Por fim, cabe comentar algumas características do amor, sem as quais não estaremos diante de amor, mas de mero desejo ou outra tendência qualquer.

I) O âmbito dentro do qual o amante ama o amado é o mesmo âmbito que o amante espera ser amado. Em outras palavras, a indiferença é sinal claro de ausência de amor.

II) O amor sempre envolve preferência, isto é, o amado é escolhido, selecionado, destacado dos demais e considerado alguém "especial".

III) O amor sempre envolve ação ou, na pior das hipoteses, a inclinação para a ação só não se cumpre por estar bloqueada por algum elemento externo ou falta de oportunidade real. A ação é o efeito cuja causa pode ser a valoração ou qualquer outra inclinação interior que preceda a ação.
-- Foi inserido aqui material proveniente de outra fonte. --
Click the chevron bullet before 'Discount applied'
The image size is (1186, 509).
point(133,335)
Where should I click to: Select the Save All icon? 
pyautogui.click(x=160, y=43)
IV) Não existe "amor mal", "amor ruim", "amor ilícito", "amor doentio" ou qualquer outra conotação negativa no amor. O amor sempre é um bem em si ou aponta para algum bem. Se há uma conotação negativa se trata necessariamente de uma figura de linguagem. Por isso os grandes pensadores não versam sobre o amor de forma meramente analítica, mas sim de forma moral. O amor é um elemento moralizante em si, e talvez daí venha a repulsa que alguns autores sintam ao simplesmente se calarem diante dele.

Adler entende que o amor é uma tendência fundamentalmente benevolente, enquanto as tendências aquisitivas são mero desejo. O amor pode incluir elementos aquisitivos, como o sexo, a união conjugal, méritos pessoais, muito embora os elementos dominantes tenham de ser benevolentes. O amor fundamentalmente aquisitivo é uma farsa, um simulacro, uma fachada, uma relação de conveniência. As relações tóxicas vêm daí.

Fonte: Robert Hazo, The Idea of Love, Frederick A. Praeger Publishers, Londres, Reino Unido, 1967.